Similar to "fee simple" title in the U.S., Panama titled property is the most secure method of owning real estate. Title deeds filed with the government's Public Registry verify one's title allowing banks to issue mortgage loans using the property as collateral (finance).

Public registry

Ownership of private property transfers when the title deed is registered with Panama's Public Registry. Liens, mortgages and other security instruments are registered in Panama's Public Registry with online access to most of this information.

However, the Public Registry does not publish verified transaction sale prices, and registered deeds may reflect declared or fiscal values rather than the actual amount paid. As a result, comprehensive and transparent data on real estate transaction prices is limited, making market price discovery more difficult compared to jurisdictions where finalized sale prices are publicly disclosed.

Rights of possession

People can take possession of government land to improve it. This is called "Rights of Possession" that can be passed down to the next generation and to the next. These rights can be sold to other parties including foreigners.

Concession properties

Concession (contract) properties are government grants to public property allowing individuals or companies to occupy for a specific purpose such as developing a marina or a hotel. Most concessions are for 20 years and may be renewed. Concessions are popular in coastal areas and government protected lands. The government protects the concession rights through a written contract. Title insurance is available for concession properties. In 2015, a new law was created allowing for marine concession rights to be used by investors as collateral for loans.

Real estate trusts

In 2010, Panama created a new law allowing for Real Estate Trusts, which are based on the U.S. Real estate investment trust (REIT) and made changes to the tax laws in 2014 allowing investors to avoid paying a Capital Gains Tax while the Trust only pays a 5% Dividends Tax. Small investors can join other investors in forming a Real Estate Trust to purchase real estate to develop and lease.

Real estate taxes

Panama has a Property Tax based on the value of the land and its improvements with the maximum annual rate being 2.1% of the total value. Prior to 2012, Panama had several laws exempting certain residential real properties from paying the property tax for 20 years. Starting in 2012, the property tax exemption changed to 15 years for residential properties valued up to $100,000 USD; 10 years for properties valued from $100,000 to $250,000; and a 5-year exemption for properties valued above $250,000. Non-residential and commercial properties enjoy a 10-year exemption.

Panama also has a Title Transfer Tax of 2% of the actual value of the real property imposed when the seller transfers the title to the buyer. There is also a 10% Capital Gains Tax which can be reduced to 5% if owned by a corporation selling its corporate shares instead of title to the property which also avoids the 2% Title Transfer Tax.

Rental income taxes for property owners is exempt for the first $30,000 USD and has a 27% rate on income above that amount. The Capital Gains Tax differs for individuals who only pay a 10% rate while real estate dealers (individuals selling multiple properties per tax year) pay up to 27% and corporations pay a flat 30% rate.

Exercise aim -> Extend the passage on Panama property ownership and taxes, starting after its final sentence.

Excerpted records ->
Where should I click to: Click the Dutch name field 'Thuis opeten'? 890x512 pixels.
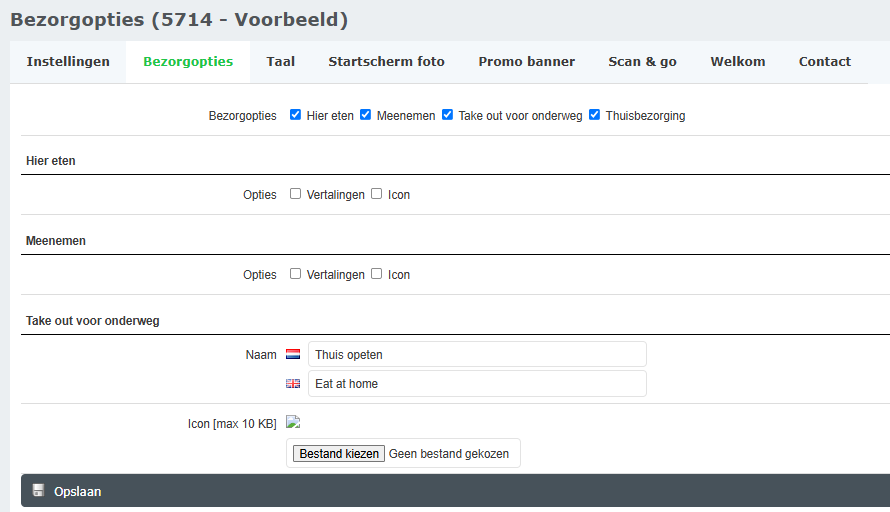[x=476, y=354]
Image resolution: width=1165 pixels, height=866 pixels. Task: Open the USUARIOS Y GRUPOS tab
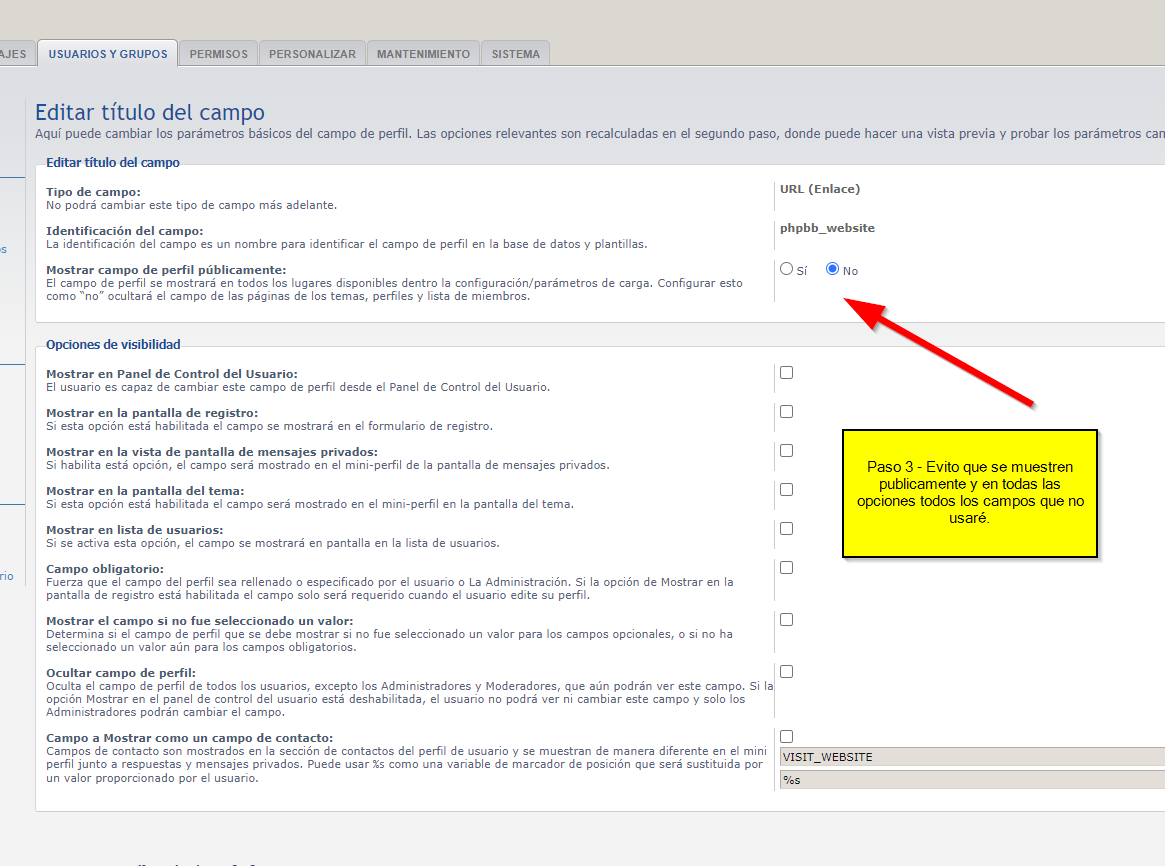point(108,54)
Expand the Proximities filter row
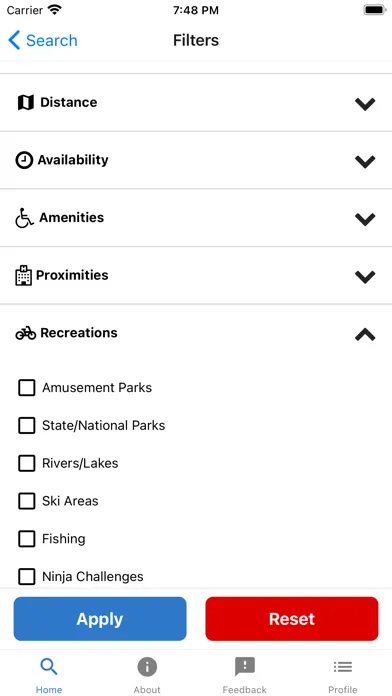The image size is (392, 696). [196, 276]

Exercise result ->
Condominiums

Panama has a Horizontal Property Law for condominiums. This law governs condominium units as well as a condominium building's common areas like the pool, lobby, gym, and social areas. Panama's Public Registry has the Horizontal Property Regime Section where all important documents are recorded such as the land's title deed and the condominium's rules & regulations.

There are Panama laws protecting real property buyers. Law 6 of 2006 prohibits the construction industry from engaging in advertising fraud. In 2007, Panama's Ministry of Housing enacted regulations preventing real estate developers and their promoters from selling or advertising properties before the approval of the project's Master Plan. Panama's National Environmental Authority also has regulations over real estate developments. Panama real estate buyers also are protected by Law 45 of 2007 known as the Consumer Protection Act allowing the Consumer Protection Agency to investigate buyer's complaints against real estate developers and agents.

Condominium hotels

Condo hotels are popular in Panama especially in Panama City and along the beaches of both coasts. Investors purchase an apartment in either the hotel building or an adjoining apartment building. The developer of the hotel will manage the advertising, renting, and cleaning of the apartment and will share the income with the investor. Users of the apartments will have access to the pool, gym, spa, tennis courts, restaurants, and other hotel amenities.

Real estate brokers

Definition

Panama law defines a real estate broker as one who professionally and habitually operates as an agent, intermediary, mediator, or representative in real estate transactions. The law excludes people who work as administrators, promoters, maintenance providers, and rent collectors working for a licensed real estate broker. Because of these exceptions, many foreigners work as promoters for Panama real estate companies.

Licensing

A Panama real estate agent (broker) license is only available to a Panama citizen or a foreign resident (of at least five years) who must take required courses and pass a written examination administered by the Ministry of Industry & Commerce; obtain a $10,000 bond covering malpractice claims; pay a $25 annual fee; obtain a police record showing no felonies were committed; and obtain a Power of Attorney.

Realtors in Panama

In order to become a "Realtor" a licensed real estate broker must be a member of the Panamanian Association of Real Estate Brokers and Developers (ACOBIR) and then apply to be a member of the National Association of Realtors (NAR).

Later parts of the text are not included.